Revenus vivre aux États-Unis, les époux Cushing y élèvent leurs enfants, Michelle et Michael, dans la banlieue de New York, dans un Park Ridge situé à une trentaine de kilomètres de Manhattan. Et alors qu’Antoinette a déjà 40 ans, c’est en 1987, 13 ans après la naissance du cadet Michael que le couple accueille au sein de son foyer le petit-dernier, Brian. A la vue de ce petit frère de 4 kilos, Michael s’exclame : « il a déjà plus de muscles que moi ! ». Le début de la légende Brian Cushing…

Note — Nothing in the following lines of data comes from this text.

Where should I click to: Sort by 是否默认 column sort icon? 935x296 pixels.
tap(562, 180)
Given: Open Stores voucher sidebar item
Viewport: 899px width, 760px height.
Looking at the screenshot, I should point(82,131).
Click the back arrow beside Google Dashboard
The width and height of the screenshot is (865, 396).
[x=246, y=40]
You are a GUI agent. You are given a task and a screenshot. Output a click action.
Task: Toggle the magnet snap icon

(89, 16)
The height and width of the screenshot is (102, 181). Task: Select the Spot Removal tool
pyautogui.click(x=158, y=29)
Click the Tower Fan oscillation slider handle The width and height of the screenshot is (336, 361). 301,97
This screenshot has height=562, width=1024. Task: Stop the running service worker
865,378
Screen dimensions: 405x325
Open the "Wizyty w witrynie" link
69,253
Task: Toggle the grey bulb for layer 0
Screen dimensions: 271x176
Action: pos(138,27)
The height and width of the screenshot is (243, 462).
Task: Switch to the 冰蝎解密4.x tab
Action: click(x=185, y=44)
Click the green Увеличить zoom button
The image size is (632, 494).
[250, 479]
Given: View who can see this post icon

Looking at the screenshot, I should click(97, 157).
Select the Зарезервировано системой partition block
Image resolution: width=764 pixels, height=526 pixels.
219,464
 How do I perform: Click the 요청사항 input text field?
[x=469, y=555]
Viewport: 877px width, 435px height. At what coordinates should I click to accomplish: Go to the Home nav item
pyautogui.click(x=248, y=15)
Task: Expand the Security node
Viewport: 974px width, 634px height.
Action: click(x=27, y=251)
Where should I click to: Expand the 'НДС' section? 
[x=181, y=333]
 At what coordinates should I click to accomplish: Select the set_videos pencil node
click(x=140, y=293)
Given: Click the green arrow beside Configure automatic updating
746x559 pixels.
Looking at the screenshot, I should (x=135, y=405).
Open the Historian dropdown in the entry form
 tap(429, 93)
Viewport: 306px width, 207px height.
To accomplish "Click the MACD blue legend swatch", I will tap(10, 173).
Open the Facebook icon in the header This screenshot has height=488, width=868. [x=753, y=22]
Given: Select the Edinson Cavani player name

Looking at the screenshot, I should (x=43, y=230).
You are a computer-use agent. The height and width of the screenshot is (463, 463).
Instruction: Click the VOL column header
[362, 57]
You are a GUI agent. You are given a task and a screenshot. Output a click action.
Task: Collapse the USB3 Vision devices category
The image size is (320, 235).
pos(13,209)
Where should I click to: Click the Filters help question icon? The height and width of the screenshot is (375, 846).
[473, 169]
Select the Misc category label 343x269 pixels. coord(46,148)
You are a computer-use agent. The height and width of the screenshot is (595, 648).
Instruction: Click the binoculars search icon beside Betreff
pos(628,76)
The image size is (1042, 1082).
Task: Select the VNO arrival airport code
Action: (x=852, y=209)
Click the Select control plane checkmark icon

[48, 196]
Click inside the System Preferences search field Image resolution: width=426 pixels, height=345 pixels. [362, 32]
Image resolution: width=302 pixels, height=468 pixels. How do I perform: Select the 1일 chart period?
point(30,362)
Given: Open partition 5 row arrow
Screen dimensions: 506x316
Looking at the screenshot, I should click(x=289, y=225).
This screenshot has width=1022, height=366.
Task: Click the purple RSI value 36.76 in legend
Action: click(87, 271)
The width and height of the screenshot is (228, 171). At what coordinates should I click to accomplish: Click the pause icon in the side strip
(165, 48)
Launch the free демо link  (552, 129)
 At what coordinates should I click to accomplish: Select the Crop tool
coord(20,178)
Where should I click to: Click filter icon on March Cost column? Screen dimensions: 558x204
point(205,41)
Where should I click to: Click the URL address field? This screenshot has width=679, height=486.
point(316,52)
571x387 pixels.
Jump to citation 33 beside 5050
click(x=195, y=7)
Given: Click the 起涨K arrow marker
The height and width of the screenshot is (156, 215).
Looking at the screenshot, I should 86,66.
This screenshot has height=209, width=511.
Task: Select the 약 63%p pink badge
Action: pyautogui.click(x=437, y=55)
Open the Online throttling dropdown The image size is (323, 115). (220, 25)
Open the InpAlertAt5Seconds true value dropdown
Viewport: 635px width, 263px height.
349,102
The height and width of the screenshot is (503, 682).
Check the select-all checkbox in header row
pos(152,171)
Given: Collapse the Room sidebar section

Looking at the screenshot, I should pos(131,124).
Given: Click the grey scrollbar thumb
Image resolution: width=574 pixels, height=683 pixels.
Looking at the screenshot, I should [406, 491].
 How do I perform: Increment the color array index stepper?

Génétiquement, la famille Cushing est gâtée par la nature. La sœur Michelle est une star du football à l’académie « Immaculate Heart » du coin. Son frère Michael est lui une star sur les pistes d’athlétisme du lycée Bergen Catholic avant d’aller faire éclore son talent de rubgyman sous les couleurs de l’université de Providence. Sa famille est tellement sportive et protectrice qu’elle ne laisse pas le benjamin de la famille échapper à son destin et que Brian en conclut avoir « quatre parents ».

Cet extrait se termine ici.